(Stored data entries)
--- START ---
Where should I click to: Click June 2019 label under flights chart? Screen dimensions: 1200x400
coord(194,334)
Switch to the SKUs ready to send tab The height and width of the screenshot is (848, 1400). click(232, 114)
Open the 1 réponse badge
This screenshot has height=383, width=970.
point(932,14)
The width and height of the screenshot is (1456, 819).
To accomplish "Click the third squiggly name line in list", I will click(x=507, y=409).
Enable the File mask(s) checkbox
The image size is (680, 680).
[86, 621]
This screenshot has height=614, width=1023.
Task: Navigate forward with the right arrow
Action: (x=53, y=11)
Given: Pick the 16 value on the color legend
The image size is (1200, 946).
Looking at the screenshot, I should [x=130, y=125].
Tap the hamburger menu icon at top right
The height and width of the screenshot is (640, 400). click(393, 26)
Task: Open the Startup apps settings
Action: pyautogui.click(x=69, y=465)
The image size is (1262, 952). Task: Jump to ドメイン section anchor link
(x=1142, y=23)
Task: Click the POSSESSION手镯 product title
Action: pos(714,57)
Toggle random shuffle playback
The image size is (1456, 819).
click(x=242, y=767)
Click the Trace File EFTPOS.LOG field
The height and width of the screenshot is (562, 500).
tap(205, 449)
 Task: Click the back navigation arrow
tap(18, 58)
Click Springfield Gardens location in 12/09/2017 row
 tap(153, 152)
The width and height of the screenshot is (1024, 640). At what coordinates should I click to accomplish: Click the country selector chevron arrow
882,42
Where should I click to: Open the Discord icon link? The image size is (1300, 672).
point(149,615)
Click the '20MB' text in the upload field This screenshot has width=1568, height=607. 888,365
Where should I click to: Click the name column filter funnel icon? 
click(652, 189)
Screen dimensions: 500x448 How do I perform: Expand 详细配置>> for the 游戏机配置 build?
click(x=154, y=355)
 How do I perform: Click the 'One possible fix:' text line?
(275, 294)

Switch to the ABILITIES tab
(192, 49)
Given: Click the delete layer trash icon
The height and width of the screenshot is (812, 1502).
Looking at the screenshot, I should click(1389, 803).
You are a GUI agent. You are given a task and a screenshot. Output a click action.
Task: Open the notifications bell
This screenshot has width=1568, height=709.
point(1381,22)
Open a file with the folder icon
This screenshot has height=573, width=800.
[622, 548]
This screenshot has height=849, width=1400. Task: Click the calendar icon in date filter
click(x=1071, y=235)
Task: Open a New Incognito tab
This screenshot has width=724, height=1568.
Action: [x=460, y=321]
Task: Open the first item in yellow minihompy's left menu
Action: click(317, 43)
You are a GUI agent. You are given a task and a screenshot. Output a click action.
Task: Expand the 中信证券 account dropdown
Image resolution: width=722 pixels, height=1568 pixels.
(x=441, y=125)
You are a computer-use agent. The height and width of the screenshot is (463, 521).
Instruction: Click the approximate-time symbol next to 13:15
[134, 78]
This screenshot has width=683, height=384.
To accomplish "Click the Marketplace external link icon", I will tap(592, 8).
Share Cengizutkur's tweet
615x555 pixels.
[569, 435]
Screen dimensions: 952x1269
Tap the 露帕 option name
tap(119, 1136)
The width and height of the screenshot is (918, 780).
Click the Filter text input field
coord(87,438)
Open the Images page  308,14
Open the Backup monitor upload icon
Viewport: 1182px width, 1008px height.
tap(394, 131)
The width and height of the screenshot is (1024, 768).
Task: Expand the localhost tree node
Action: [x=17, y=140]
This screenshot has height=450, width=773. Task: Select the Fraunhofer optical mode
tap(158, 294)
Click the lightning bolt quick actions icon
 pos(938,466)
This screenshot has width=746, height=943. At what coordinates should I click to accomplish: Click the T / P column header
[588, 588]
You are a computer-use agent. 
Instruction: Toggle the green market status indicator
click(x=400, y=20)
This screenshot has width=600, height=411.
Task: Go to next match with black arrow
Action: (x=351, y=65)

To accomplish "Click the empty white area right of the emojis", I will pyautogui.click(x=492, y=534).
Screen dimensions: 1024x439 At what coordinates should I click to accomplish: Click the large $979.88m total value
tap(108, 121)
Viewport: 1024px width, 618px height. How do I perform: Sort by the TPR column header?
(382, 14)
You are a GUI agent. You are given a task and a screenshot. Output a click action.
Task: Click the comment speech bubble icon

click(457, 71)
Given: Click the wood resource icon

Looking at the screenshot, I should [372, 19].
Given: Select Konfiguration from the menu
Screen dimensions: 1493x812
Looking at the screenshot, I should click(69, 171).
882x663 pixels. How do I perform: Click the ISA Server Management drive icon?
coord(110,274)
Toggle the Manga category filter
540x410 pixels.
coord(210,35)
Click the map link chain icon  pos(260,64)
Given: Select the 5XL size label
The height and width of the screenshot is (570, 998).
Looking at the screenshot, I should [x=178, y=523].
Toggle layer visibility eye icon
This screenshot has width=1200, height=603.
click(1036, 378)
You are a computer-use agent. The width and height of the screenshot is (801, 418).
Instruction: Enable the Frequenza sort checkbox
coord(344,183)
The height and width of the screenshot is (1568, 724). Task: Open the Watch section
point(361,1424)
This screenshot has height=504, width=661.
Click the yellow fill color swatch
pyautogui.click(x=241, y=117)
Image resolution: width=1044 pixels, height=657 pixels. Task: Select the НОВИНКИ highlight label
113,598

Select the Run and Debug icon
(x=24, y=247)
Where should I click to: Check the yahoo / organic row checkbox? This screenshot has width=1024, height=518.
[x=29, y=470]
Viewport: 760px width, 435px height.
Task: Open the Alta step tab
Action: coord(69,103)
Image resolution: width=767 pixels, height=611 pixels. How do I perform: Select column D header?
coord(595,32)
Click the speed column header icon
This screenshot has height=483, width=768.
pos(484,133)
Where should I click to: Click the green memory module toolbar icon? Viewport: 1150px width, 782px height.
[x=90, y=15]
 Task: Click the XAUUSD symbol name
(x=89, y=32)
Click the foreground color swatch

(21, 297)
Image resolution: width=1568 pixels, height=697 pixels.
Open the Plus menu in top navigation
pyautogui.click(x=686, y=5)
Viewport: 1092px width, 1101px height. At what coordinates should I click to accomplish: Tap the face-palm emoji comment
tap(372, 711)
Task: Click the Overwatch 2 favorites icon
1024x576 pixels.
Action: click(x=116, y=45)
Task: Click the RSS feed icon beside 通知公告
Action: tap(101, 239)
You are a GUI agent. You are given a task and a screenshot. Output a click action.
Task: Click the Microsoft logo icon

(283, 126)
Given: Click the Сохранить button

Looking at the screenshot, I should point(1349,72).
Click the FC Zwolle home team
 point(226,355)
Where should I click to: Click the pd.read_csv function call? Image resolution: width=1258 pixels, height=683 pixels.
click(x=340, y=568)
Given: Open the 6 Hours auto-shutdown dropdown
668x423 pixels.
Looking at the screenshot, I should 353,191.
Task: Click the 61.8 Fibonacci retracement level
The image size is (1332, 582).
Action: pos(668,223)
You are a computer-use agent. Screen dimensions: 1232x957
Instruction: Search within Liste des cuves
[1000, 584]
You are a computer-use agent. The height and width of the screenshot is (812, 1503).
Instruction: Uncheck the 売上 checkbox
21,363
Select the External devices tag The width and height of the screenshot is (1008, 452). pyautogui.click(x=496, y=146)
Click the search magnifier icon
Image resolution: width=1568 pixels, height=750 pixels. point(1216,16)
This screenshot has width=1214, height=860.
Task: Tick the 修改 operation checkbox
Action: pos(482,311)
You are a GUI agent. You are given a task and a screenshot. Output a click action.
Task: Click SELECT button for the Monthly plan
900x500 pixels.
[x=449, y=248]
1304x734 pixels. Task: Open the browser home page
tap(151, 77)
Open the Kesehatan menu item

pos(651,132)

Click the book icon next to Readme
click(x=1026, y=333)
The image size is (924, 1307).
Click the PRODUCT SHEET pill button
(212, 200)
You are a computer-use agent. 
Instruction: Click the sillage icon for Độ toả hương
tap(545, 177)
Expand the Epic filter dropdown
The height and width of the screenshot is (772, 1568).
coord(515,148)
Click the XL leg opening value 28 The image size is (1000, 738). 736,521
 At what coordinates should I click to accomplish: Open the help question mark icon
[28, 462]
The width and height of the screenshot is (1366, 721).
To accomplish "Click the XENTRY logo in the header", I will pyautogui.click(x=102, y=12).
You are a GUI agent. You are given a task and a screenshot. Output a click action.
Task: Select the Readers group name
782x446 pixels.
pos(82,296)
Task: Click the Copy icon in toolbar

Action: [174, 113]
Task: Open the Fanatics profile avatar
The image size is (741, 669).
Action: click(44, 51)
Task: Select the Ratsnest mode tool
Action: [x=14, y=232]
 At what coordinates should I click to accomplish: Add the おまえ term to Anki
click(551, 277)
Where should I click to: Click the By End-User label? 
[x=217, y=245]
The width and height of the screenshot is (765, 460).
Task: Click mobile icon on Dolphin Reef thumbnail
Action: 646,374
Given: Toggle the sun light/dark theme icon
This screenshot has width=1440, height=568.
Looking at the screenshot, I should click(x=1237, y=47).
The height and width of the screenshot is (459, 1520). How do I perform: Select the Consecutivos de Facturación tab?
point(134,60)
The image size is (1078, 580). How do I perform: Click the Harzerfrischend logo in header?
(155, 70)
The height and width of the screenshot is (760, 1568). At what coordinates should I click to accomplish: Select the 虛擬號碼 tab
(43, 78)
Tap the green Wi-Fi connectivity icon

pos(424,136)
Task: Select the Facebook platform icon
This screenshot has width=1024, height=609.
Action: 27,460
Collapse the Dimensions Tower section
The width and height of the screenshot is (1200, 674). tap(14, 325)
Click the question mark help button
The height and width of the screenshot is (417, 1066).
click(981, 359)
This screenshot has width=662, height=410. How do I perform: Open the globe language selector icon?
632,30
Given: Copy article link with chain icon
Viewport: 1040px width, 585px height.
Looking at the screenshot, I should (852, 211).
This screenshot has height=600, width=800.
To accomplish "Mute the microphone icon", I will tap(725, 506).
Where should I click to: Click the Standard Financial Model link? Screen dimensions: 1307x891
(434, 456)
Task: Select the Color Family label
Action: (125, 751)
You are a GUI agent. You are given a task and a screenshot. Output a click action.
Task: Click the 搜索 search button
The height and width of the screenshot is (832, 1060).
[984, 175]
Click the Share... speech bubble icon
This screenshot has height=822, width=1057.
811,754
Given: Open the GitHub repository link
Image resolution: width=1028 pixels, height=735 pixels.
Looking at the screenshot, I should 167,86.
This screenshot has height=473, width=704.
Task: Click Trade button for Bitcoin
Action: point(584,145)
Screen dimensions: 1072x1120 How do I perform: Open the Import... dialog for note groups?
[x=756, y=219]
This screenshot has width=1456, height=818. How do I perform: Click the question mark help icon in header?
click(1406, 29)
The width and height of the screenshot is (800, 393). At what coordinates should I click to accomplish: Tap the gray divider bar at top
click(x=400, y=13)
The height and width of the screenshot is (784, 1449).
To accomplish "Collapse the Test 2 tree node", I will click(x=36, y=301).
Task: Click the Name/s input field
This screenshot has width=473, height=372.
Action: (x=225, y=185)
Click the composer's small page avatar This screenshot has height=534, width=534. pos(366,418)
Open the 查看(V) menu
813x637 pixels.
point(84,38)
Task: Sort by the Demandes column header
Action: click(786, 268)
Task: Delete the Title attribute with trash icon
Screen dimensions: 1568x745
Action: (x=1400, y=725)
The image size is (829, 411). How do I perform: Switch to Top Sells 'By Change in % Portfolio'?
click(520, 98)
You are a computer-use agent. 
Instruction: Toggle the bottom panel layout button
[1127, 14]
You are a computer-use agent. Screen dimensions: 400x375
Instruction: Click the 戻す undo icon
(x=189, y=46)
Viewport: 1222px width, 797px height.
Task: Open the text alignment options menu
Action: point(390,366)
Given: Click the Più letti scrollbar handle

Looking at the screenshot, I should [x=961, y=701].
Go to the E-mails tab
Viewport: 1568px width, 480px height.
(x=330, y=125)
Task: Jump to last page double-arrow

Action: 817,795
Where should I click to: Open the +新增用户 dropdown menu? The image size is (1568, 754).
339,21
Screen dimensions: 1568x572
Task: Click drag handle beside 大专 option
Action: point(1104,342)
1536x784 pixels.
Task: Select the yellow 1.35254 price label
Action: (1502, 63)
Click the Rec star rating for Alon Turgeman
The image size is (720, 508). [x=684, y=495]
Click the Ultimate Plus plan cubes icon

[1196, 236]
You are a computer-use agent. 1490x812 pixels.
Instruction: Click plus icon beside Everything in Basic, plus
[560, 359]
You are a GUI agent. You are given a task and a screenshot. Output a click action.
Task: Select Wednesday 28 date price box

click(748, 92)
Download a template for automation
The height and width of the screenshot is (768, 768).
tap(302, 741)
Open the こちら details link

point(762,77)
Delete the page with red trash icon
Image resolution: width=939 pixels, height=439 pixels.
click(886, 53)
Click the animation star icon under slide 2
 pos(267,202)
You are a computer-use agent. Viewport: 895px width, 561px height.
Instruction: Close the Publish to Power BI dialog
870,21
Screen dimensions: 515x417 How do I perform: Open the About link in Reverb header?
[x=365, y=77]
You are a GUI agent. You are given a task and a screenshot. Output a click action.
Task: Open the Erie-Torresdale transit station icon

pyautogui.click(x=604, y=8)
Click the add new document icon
--- END ---
What you are asked to do: Which lines above include the word "computer"? Show each one.

The completed task:
You are a computer-use agent. The height and width of the screenshot is (463, 521).
You are a computer-use agent. 
You are a computer-use agent. The width and height of the screenshot is (801, 418).
You are a computer-use agent. Screen dimensions: 1232x957
You are a computer-use agent. The height and width of the screenshot is (812, 1503).
You are a computer-use agent. 
You are a computer-use agent. 
You are a computer-use agent. Screen dimensions: 400x375
You are a computer-use agent. 1490x812 pixels.
You are a computer-use agent. Viewport: 895px width, 561px height.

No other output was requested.